==== RECORDS SUPPLIED

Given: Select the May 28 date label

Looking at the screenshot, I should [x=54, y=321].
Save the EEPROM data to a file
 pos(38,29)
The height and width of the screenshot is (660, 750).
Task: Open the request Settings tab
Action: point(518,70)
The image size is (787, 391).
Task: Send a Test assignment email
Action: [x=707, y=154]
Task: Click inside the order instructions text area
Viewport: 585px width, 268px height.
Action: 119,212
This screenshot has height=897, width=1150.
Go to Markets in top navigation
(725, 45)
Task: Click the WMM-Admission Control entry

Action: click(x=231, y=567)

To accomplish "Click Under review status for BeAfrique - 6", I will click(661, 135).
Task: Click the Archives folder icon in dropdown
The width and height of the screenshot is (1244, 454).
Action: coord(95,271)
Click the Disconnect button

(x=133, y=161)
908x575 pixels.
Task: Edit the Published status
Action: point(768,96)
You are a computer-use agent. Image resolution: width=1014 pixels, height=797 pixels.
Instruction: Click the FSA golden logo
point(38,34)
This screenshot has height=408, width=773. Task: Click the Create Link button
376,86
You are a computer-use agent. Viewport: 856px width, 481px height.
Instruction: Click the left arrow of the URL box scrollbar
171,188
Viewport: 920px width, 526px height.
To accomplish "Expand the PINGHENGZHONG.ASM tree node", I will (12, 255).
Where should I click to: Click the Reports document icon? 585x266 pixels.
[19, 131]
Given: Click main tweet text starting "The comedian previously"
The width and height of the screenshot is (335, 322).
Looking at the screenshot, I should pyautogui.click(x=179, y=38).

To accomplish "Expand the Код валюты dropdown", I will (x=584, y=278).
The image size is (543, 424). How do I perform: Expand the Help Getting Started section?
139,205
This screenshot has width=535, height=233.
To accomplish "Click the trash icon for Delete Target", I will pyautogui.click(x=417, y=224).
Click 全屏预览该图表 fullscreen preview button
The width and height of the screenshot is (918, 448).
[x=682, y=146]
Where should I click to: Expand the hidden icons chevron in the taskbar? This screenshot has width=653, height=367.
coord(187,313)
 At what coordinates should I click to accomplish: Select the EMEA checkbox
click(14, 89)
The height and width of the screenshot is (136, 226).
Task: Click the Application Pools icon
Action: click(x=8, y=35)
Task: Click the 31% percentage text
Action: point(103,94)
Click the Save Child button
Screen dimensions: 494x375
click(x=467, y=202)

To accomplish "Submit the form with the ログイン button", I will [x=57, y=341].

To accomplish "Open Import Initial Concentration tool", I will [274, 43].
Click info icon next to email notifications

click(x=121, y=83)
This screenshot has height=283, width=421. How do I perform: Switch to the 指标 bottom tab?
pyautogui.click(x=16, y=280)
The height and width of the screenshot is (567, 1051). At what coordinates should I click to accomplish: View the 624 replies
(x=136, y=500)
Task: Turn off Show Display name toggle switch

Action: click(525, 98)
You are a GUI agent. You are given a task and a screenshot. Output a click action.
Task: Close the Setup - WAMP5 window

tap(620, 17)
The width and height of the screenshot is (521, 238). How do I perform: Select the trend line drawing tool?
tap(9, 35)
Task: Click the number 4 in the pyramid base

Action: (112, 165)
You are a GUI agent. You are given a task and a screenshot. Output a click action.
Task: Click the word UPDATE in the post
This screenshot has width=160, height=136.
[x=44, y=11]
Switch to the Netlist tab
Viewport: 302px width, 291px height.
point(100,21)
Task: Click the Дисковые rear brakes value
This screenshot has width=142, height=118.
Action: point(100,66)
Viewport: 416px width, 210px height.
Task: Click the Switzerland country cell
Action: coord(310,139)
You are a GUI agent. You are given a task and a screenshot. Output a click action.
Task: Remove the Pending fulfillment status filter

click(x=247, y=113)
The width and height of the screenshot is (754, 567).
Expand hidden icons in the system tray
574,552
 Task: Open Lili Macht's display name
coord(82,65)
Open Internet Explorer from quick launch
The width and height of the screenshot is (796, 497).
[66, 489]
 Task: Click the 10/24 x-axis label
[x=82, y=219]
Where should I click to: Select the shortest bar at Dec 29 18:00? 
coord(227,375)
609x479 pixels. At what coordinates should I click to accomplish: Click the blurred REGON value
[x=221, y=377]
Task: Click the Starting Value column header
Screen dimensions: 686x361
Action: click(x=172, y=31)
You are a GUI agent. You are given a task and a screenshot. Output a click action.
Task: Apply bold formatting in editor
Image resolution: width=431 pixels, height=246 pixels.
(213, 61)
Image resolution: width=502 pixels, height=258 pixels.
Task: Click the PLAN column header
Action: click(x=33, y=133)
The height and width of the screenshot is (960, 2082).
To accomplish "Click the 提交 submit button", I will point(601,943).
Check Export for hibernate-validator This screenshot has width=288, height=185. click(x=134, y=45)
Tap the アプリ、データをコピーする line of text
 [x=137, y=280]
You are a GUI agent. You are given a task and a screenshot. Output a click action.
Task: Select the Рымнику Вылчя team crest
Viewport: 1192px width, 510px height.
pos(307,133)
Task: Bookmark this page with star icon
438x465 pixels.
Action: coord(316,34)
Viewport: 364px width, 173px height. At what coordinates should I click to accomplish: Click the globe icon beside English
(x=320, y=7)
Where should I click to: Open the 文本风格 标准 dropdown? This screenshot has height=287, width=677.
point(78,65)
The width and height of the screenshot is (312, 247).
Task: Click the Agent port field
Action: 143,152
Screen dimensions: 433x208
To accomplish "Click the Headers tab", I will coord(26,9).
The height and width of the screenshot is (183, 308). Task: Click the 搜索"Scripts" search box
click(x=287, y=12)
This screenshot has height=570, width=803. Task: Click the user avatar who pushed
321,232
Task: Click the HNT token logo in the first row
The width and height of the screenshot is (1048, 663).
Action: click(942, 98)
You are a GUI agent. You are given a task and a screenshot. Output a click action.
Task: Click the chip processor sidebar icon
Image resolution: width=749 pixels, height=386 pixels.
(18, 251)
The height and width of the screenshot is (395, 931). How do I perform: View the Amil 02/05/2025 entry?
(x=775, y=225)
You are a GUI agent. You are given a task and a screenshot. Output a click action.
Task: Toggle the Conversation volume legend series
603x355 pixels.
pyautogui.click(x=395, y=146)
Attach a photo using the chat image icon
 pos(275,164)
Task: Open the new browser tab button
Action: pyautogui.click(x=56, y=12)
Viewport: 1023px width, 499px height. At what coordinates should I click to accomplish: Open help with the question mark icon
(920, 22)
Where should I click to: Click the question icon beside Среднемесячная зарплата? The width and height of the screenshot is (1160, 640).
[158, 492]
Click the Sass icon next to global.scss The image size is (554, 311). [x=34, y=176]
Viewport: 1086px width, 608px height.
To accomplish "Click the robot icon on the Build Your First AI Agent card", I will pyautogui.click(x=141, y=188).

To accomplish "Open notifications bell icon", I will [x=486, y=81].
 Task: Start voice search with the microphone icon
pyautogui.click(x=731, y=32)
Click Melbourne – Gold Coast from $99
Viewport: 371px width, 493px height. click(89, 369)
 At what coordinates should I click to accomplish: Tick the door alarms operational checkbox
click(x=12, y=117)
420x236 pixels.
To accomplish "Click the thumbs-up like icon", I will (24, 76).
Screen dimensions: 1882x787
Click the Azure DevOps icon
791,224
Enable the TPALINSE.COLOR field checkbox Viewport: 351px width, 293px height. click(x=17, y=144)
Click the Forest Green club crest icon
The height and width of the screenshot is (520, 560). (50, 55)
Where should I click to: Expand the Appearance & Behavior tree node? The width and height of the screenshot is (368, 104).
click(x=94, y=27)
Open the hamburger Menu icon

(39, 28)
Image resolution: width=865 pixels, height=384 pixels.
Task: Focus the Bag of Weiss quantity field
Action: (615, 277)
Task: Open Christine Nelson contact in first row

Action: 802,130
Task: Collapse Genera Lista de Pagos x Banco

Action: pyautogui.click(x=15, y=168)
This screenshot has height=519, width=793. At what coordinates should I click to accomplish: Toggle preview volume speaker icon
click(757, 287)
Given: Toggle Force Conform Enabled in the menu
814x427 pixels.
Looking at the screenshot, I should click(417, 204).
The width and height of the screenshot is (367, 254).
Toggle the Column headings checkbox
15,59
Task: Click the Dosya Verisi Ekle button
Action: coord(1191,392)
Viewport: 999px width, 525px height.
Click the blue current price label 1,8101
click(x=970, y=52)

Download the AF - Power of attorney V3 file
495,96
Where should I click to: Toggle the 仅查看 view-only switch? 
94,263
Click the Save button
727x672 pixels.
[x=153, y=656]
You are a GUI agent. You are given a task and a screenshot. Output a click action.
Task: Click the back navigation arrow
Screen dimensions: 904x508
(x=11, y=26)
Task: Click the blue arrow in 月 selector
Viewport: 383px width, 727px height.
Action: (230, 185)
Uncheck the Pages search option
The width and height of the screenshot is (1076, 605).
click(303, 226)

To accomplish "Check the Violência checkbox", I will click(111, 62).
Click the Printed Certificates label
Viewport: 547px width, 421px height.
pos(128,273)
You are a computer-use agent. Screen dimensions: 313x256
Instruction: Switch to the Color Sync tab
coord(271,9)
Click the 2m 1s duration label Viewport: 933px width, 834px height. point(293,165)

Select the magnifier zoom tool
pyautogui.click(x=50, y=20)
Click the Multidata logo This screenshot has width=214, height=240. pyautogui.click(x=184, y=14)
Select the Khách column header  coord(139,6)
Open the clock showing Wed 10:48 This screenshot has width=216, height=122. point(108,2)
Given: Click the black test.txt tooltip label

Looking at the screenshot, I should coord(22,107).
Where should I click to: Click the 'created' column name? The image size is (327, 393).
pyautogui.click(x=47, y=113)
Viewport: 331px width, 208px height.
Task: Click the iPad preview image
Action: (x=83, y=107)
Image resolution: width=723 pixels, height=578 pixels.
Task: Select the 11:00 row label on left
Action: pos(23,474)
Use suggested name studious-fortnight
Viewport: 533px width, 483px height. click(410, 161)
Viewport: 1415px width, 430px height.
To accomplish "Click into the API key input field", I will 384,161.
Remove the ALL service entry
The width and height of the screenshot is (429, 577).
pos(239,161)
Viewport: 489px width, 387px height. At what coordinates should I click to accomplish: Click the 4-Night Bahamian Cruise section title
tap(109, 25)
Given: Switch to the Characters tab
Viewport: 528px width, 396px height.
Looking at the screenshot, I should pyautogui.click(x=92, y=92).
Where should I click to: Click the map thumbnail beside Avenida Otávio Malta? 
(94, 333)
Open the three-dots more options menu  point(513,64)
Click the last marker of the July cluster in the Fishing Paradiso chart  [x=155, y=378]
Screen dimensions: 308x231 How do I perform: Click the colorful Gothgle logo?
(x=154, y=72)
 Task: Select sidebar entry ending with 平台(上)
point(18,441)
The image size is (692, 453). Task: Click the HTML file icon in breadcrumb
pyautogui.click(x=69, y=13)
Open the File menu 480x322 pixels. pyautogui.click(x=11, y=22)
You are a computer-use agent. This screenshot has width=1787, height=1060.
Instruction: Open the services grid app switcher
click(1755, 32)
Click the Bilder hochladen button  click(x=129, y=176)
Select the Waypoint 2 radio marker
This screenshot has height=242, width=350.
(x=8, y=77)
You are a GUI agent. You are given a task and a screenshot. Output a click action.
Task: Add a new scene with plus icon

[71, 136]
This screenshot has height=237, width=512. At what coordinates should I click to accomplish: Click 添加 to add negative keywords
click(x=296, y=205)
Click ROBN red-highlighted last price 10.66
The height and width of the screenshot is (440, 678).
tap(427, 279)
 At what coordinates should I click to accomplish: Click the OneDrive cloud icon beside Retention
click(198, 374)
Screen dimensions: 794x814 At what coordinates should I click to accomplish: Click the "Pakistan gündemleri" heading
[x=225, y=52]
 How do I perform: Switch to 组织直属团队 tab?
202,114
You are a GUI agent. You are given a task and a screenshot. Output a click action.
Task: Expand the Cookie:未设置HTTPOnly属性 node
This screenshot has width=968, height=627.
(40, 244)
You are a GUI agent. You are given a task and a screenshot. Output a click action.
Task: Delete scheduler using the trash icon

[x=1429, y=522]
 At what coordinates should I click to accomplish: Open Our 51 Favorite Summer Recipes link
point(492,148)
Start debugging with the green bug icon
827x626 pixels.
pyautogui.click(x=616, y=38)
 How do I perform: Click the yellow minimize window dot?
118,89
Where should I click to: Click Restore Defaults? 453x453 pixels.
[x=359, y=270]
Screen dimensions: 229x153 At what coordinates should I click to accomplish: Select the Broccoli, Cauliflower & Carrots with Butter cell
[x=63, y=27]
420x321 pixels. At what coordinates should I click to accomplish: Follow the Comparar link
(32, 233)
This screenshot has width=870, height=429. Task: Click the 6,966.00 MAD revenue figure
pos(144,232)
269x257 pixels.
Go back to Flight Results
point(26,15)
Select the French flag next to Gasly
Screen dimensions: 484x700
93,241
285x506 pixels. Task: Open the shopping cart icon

========

> _ABOUT THIS EXERCISE_:
Return the entries exactly through the "Task: Click inside" line.

> _RESPONSE TO THIS EXERCISE_:
Given: Select the May 28 date label

Looking at the screenshot, I should [x=54, y=321].
Save the EEPROM data to a file
 pos(38,29)
The height and width of the screenshot is (660, 750).
Task: Open the request Settings tab
Action: point(518,70)
The image size is (787, 391).
Task: Send a Test assignment email
Action: [x=707, y=154]
Task: Click inside the order instructions text area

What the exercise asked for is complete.